Putin hatte in dem Interview hingegen deutlich gemacht, dass er sich auf eine schwierige Phase in den Beziehungen zu den USA einstelle. “Wir haben lange gewartet und gehofft, dass sich die Situation zum Bessern verändern wird”, sagte der Präsident. Dies sei aber “nicht in nächster Zeit” zu erwarten.

Peskow schloss am Montag weitere Sanktionen nicht aus. Präsident Putin behalte sich dieses Recht vor, sagte er. Es sei aber für den Moment nicht nötig, und Russland sei weiter an besseren Beziehungen zu den USA interessiert.

US-Präsident Trump hatte im Wahlkampf eine Entspannung der Beziehungen zu Russland in Aussicht gestellt. Wegen der Affäre um russische Cyberaktivitäten im Präsidentschaftswahlkampf sowie möglicher illegaler Verbindungen von Mitarbeitern von Trumps Wahlkampfteam nach Moskau steht seine Regierung derzeit allerdings massiv unter Druck. Die Vorwürfe werden von mehreren US-Kongressausschüssen, der Bundespolizei FBI und einem Sonderermittler untersucht.

Besorgnis macht sich unterdessen in Europa breit. Die Strafmaßnahmen könnten auch die Russland-Aktivitäten europäischer Firmen in den Sektoren Energie und Infrastruktur beeinträchtigten, sagte ein Sprecher von Bundeskanzler Christian Kern (SPÖ) vergangene Woche nach dem Beschluss des US-Kongress für neue Sanktionen.
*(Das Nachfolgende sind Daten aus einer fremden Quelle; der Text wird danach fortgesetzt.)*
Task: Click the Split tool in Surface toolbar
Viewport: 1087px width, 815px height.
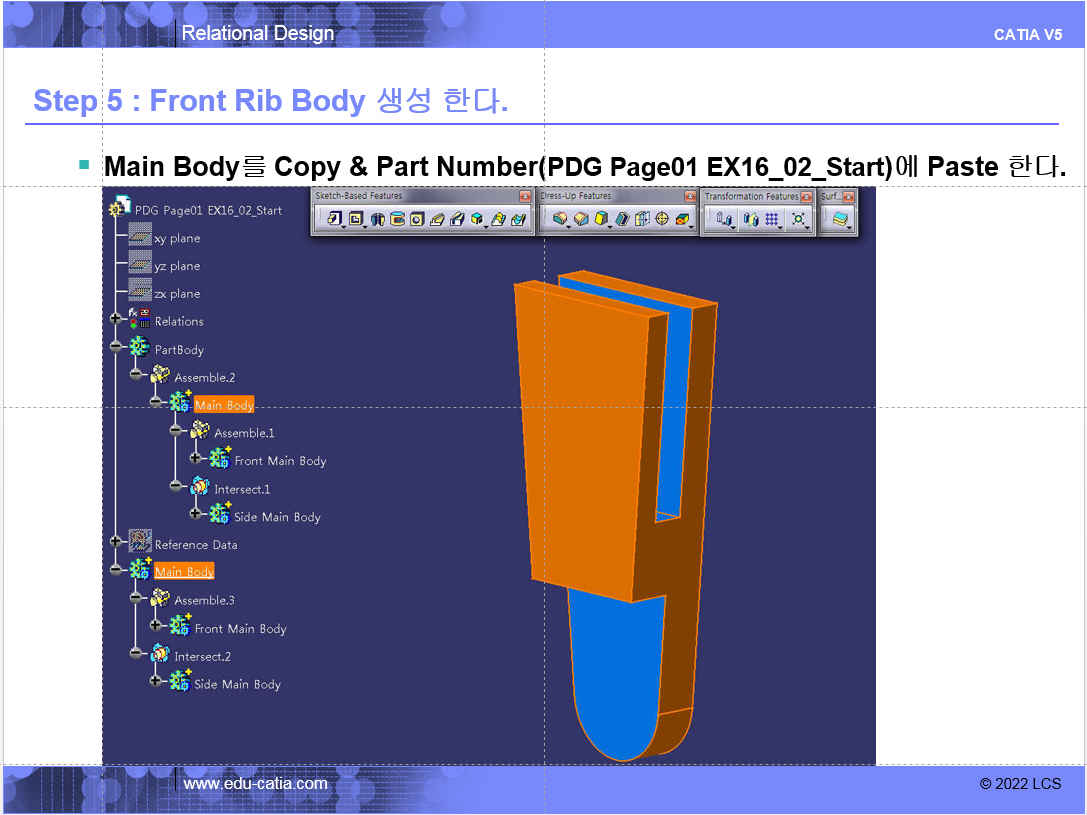Action: pos(839,219)
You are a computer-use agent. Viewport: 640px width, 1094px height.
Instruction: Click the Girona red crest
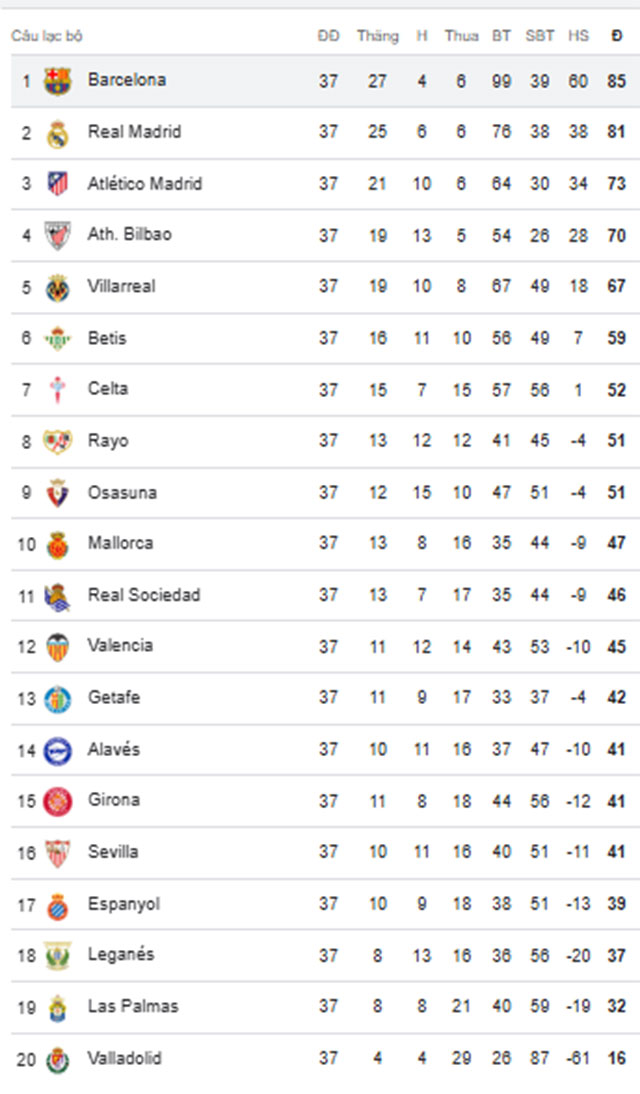pos(57,801)
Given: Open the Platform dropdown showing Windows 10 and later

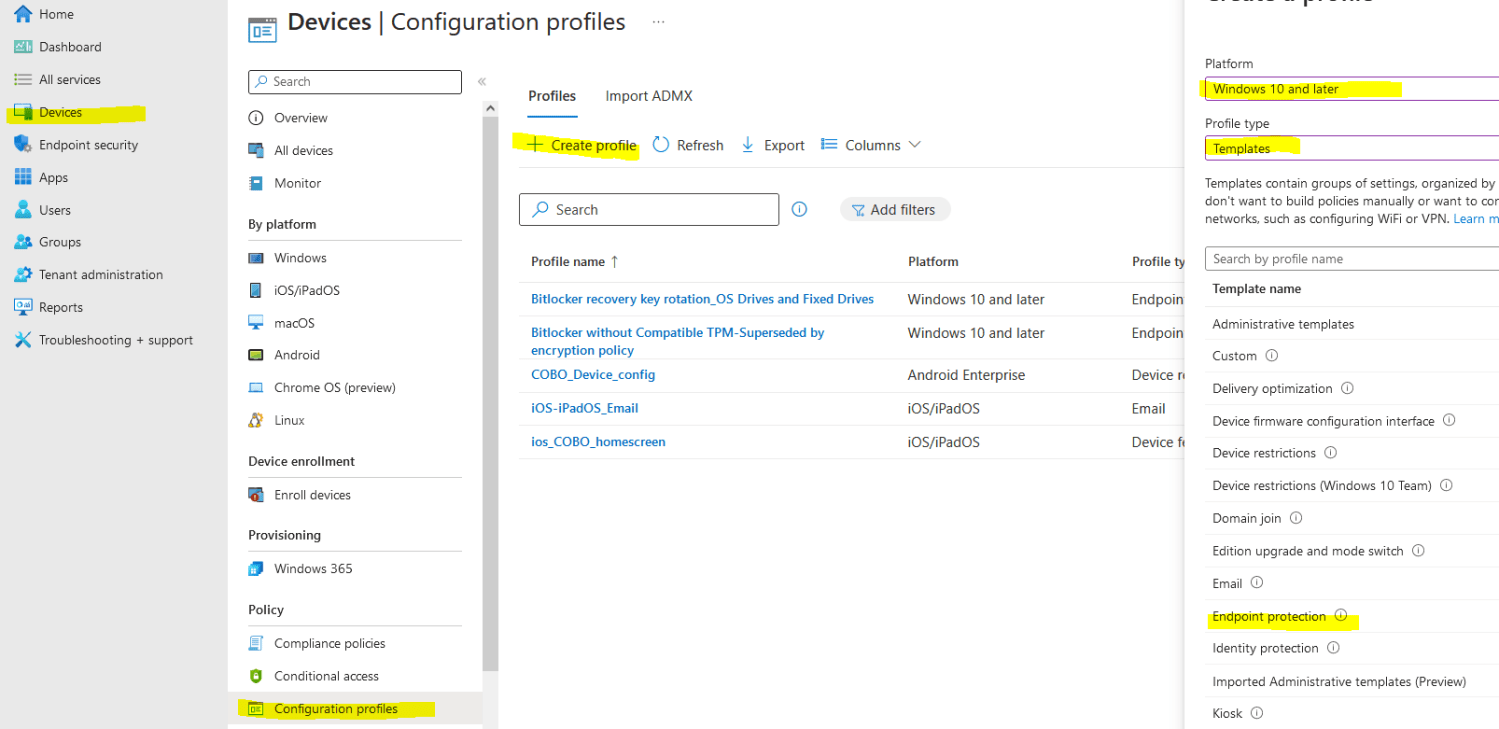Looking at the screenshot, I should click(1350, 88).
Ähnlich äußerte sich die deutsche Wirtschaftsministerin Brigitte Zypries. “Wir halten das schlicht und ergreifend für völkerrechtswidrig”, sagte die SPD-Politikerin. Der deutsche Außenminister Sigmar Gabriel setzt unterdessen auf Trump. “Wir (…) sind froh darüber, dass der amerikanische Präsident noch nicht entschieden hat, wie er damit umgeht. Er hat Möglichkeiten, diese Sanktionen auch gemessen an den europäischen Interessen mit uns zu besprechen”, sagte Gabriel am Montag.